(Material provided Opens)

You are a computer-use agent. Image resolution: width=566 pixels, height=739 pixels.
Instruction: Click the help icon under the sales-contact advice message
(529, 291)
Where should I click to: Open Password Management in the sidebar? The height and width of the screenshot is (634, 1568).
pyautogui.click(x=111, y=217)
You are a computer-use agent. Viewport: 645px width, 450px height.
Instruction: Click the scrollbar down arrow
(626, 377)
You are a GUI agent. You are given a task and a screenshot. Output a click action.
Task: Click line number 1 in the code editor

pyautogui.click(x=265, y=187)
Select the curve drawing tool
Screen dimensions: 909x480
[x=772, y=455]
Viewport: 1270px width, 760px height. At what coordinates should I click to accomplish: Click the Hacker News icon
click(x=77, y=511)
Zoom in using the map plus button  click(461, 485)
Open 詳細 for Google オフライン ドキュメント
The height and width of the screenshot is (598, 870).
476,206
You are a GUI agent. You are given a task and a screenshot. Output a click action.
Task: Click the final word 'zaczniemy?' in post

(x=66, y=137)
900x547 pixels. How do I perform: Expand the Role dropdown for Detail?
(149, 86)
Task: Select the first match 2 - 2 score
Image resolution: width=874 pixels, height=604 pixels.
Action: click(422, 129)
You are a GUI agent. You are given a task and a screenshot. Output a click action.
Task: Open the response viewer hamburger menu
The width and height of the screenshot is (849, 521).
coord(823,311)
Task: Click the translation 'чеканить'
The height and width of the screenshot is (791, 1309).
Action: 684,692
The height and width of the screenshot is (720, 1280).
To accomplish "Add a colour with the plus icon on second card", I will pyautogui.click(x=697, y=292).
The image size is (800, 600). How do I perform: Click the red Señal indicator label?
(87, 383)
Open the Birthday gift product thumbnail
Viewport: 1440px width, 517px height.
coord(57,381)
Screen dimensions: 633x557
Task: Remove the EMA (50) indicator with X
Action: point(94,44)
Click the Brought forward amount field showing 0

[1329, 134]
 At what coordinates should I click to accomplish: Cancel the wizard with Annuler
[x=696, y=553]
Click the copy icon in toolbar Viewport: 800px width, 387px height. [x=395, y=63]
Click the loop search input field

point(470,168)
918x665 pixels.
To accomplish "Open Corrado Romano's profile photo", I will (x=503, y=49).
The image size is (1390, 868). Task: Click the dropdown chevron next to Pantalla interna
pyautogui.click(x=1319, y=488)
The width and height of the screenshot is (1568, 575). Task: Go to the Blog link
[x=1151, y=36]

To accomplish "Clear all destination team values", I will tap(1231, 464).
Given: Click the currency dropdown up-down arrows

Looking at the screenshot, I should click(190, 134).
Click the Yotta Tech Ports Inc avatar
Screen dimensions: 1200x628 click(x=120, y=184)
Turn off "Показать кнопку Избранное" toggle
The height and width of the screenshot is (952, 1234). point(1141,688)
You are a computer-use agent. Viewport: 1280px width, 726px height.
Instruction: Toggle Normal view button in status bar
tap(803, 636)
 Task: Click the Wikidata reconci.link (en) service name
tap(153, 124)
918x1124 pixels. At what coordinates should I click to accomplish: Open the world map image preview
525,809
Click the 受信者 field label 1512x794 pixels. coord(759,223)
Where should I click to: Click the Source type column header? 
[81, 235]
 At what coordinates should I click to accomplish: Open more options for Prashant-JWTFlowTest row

(Material provided Closes)

A word-for-word copy of all the entries is required.

You are a computer-use agent. Image resolution: width=566 pixels, height=739 pixels.
Instruction: Click the help icon under the sales-contact advice message
(529, 291)
Where should I click to: Open Password Management in the sidebar? The height and width of the screenshot is (634, 1568).
pyautogui.click(x=111, y=217)
You are a computer-use agent. Viewport: 645px width, 450px height.
Instruction: Click the scrollbar down arrow
(626, 377)
You are a GUI agent. You are given a task and a screenshot. Output a click action.
Task: Click line number 1 in the code editor

pyautogui.click(x=265, y=187)
Select the curve drawing tool
Screen dimensions: 909x480
[x=772, y=455]
Viewport: 1270px width, 760px height. At what coordinates should I click to accomplish: Click the Hacker News icon
click(x=77, y=511)
Zoom in using the map plus button  click(461, 485)
Open 詳細 for Google オフライン ドキュメント
The height and width of the screenshot is (598, 870).
476,206
You are a GUI agent. You are given a task and a screenshot. Output a click action.
Task: Click the final word 'zaczniemy?' in post

(x=66, y=137)
900x547 pixels. How do I perform: Expand the Role dropdown for Detail?
(149, 86)
Task: Select the first match 2 - 2 score
Image resolution: width=874 pixels, height=604 pixels.
Action: click(422, 129)
You are a GUI agent. You are given a task and a screenshot. Output a click action.
Task: Open the response viewer hamburger menu
The width and height of the screenshot is (849, 521).
coord(823,311)
Task: Click the translation 'чеканить'
The height and width of the screenshot is (791, 1309).
Action: 684,692
The height and width of the screenshot is (720, 1280).
To accomplish "Add a colour with the plus icon on second card", I will pyautogui.click(x=697, y=292).
The image size is (800, 600). How do I perform: Click the red Señal indicator label?
(87, 383)
Open the Birthday gift product thumbnail
Viewport: 1440px width, 517px height.
coord(57,381)
Screen dimensions: 633x557
Task: Remove the EMA (50) indicator with X
Action: point(94,44)
Click the Brought forward amount field showing 0

[1329, 134]
 At what coordinates should I click to accomplish: Cancel the wizard with Annuler
[x=696, y=553]
Click the copy icon in toolbar Viewport: 800px width, 387px height. [x=395, y=63]
Click the loop search input field

point(470,168)
918x665 pixels.
To accomplish "Open Corrado Romano's profile photo", I will (x=503, y=49).
The image size is (1390, 868). Task: Click the dropdown chevron next to Pantalla interna
pyautogui.click(x=1319, y=488)
The width and height of the screenshot is (1568, 575). Task: Go to the Blog link
[x=1151, y=36]

To accomplish "Clear all destination team values", I will tap(1231, 464).
Given: Click the currency dropdown up-down arrows

Looking at the screenshot, I should click(190, 134).
Click the Yotta Tech Ports Inc avatar
Screen dimensions: 1200x628 click(x=120, y=184)
Turn off "Показать кнопку Избранное" toggle
The height and width of the screenshot is (952, 1234). point(1141,688)
You are a computer-use agent. Viewport: 1280px width, 726px height.
Instruction: Toggle Normal view button in status bar
tap(803, 636)
 Task: Click the Wikidata reconci.link (en) service name
tap(153, 124)
918x1124 pixels. At what coordinates should I click to accomplish: Open the world map image preview
525,809
Click the 受信者 field label 1512x794 pixels. coord(759,223)
Where should I click to: Click the Source type column header? 
[81, 235]
 At what coordinates should I click to accomplish: Open more options for Prashant-JWTFlowTest row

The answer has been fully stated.